The mining experts debated how to control the flow of water, but due to several factors, the quickest solution would still require more than ninety days. Finally, several mine managers met in San Francisco with the principals of the Contention Mine to discuss drainage procedures. The only system available for draining mines below four hundred feet was the Cornish Engine that had been used at the Comstock Lode in the 1870s.
The decision was made to install the pumps, powered by the massive Cornish engines, in the Contention and Grand Central mines. By mid-February, 1884 the pumps were removing 576,000 gallons of water every twenty-four hours. Merchants in town, whose future depended on the management of the flooding, were jubilant because Tombstone would be dried up—or at least the water would be removed. Then, another fire.
Reverend Endicott Peabody, who counted the Earp brothers among his friends, left Tombstone on July 17, 1882. Of his departure, Bishop Dunlap reported that Tombstone had made the greatest progress toward self-support of any place in his jurisdiction and that credit for that was “Mainly due to the earnestness, modesty and tact of Endicott Peabody.”
Billy Breakenridge later recalled that everyone was saddened at the preacher’s departure. George Whitwell Parson’s wrote in his diary, “We will not easily fill Peabody’s place.” At farewell reception Milton Clapp presented the parson with a bar of silver bullion valued at $55 dollars as a tribute to his ministrations.

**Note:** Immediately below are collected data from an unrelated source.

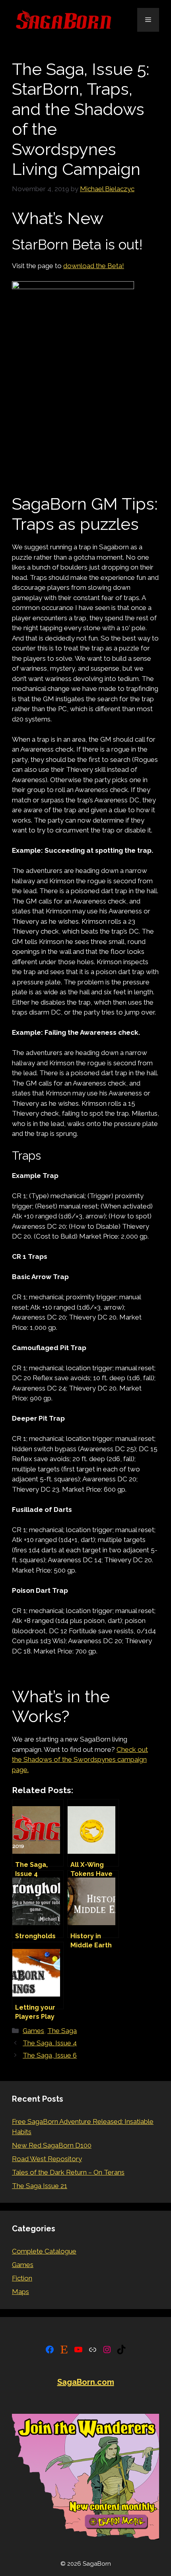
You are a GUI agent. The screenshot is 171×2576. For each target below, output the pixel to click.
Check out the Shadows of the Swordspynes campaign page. (80, 1759)
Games (33, 2031)
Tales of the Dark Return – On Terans (68, 2172)
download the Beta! (93, 266)
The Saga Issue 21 (39, 2186)
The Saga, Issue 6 (50, 2055)
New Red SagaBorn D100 (51, 2145)
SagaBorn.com (85, 2382)
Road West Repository (47, 2159)
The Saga (62, 2031)
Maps (20, 2292)
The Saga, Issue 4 (50, 2043)
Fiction (22, 2278)
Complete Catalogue (44, 2251)
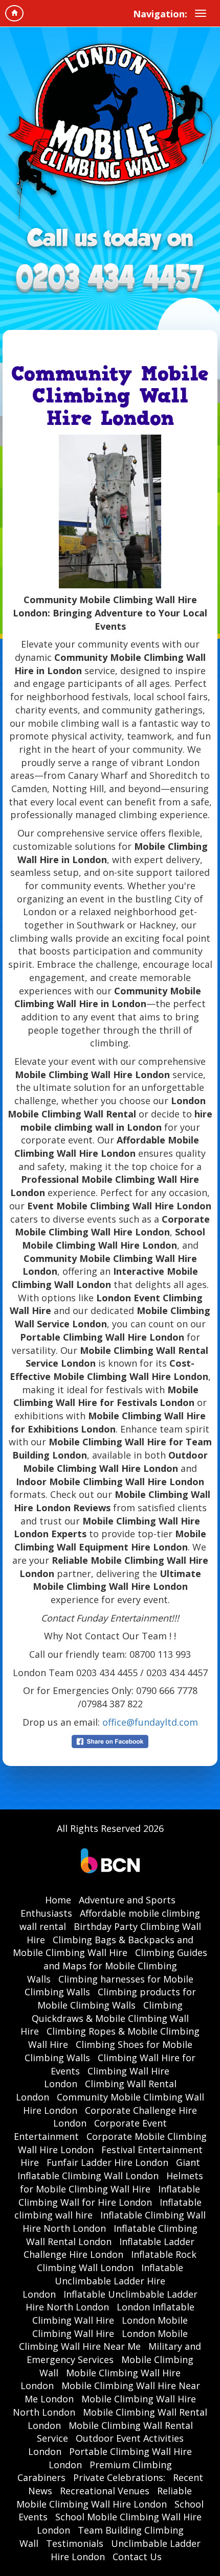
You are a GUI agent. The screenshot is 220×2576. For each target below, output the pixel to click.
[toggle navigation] (200, 13)
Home (58, 1900)
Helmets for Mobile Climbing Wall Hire (111, 2182)
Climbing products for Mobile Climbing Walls (116, 1998)
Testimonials (74, 2543)
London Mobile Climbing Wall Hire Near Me (103, 2340)
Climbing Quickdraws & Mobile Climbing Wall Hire (104, 2018)
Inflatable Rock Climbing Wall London (116, 2261)
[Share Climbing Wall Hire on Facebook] (110, 1740)
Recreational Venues (104, 2491)
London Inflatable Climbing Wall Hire (113, 2313)
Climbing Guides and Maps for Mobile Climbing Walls (117, 1965)
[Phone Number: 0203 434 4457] (110, 279)
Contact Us (137, 2556)
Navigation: (160, 14)
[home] (14, 13)
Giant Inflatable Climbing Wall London (108, 2169)
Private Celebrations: (119, 2477)
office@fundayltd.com (150, 1722)
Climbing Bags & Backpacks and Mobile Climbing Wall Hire (103, 1946)
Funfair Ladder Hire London (107, 2162)
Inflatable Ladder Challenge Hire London (109, 2248)
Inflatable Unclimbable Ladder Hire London (103, 2280)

On May 26, 1886, the Grand Central hoist and pumping plant burned. The fire was so fierce that it melted and warped the metal components of the machinery. It also destroyed the main mine shaft. Shortly thereafter, the price of silver slid to 90 cents an ounce. The mines that were still operational had to lay off workers. Many people who’d considered leaving Tombstone when the flooding occurred, now followed up on their instincts. The ones who stayed, however, saw a brief recovery in the price of silver and a few mines started producing again, but it was never the same for “The Town to Tough to Die.”
Endicott Peabody returned to the EpiscopalianTheologicalSchool, where he graduated in the spring of 1884. The next year he was ordained and married Frances Peabody on June 18, 1885. He then founded the Groton school for boys where he served as headmaster for fifty-four years. Among his students were Franklin Delano and Theodore Roosevelt, their sons and the grandsons of Theodore. In 1905 Reverend Peabody officiated at the marriage of Franklin and Eleanor Roosevelt.
Later in life Reverend Peabody made two trips back to Tombstone. During his last visit in the winter of 1940, he preached in the church he had built. Peabody had so impressed the citizens that upon his return, 59 years later, most of the town turned out to greet him.
Regardless of their notoriety, that cannot be said for any of the pistoleros.